Мидраш — жанр еврейской экзегетической литературы, предполагающий толкование и творческое восполнение лакун библейского повествования. Сам рассказ «Кубок смерти» по методу и форме является современным литературным мидрашом.
---
Н–О
Номва (Нов) — город священников, где Давид получил от первосвященника Ахимелеха хлебы предложения и меч Голиафа. Узнав об этом, Саул приказал истребить всех жителей города, включая священников и их семьи.
---
П–Р
Рама — город в уделе Вениамина, где жил, судил и был похоронен пророк Самуил. Место первого помазания Саула на царство.
Рефаим (Долина Рефаимов) — плодородная долина к юго-западу от Иерусалима. В рассказе упоминается в начале первой части: Саул смотрит на долину из окна перед началом очередного приступа.
---
С
Самуил (Шмуэль) — пророк, последний судья Израиля, ключевая фигура перехода от эпохи Судей к эпохе Царей. Помазал Саула на царство по требованию народа, позже сообщил ему о Божьем отвержении и тайно помазал Давида. В рассказе — центральный призрак, являющийся Саулу как в видениях, так и при вызове в Аэндоре. Его молчание и неестественная улыбка описываются как нечто более пугающее, чем любые демоны.

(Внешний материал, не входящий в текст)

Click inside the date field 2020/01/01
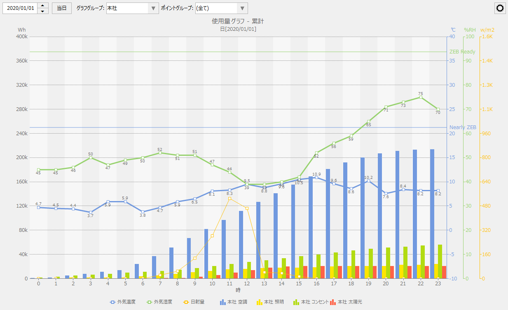 coord(21,8)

Саул (Шауль бен Киш) — первый царь объединённого Израиля, из колена Вениаминова. В рассказе — протагонист и рассказчик, человек, чей внутренний мир разрушается под тяжестью власти, божественного отвержения и психической болезни. Пишет свою исповедь в последнюю ночь перед гибелью.
Сунем (Шунем) — город в Изреельской долине, место сосредоточения филистимского лагеря перед битвой при Гилбоа. В тексте упоминается как зловещий ориентир: «Их лагерь видно с холмов — сотни костров в ночи, как звёзды, упавшие на землю».
---
Ф
Филистимляне — «народы моря», заселившие прибрежную полосу Ханаана. Главные военные противники Саула на протяжении всего его царствования. В рассказе их лагерь, стрелы и угроза поругания тела постоянно присутствуют в сознании Саула как неумолимо надвигающаяся внешняя гибель, зеркально отражающая его внутреннее разложение.
---
Х–Ц
Хитон — простая, грубая одежда, нижняя рубаха без рукавов. Саул переодевается в хитон, сняв царскую мантию, чтобы неузнанным проникнуть к аэндорской волшебнице.
---
Э–Я
Эт-софер — писец, переписчик священных текстов. В прологе рассказа указано, что текст «записан эт-софером на гевиле», что создаёт эффект найденного древнего документа и добавляет повествованию достоверности. Упоминание дрожащих пальцев писца и расплывающихся чернил задаёт тон всей истории.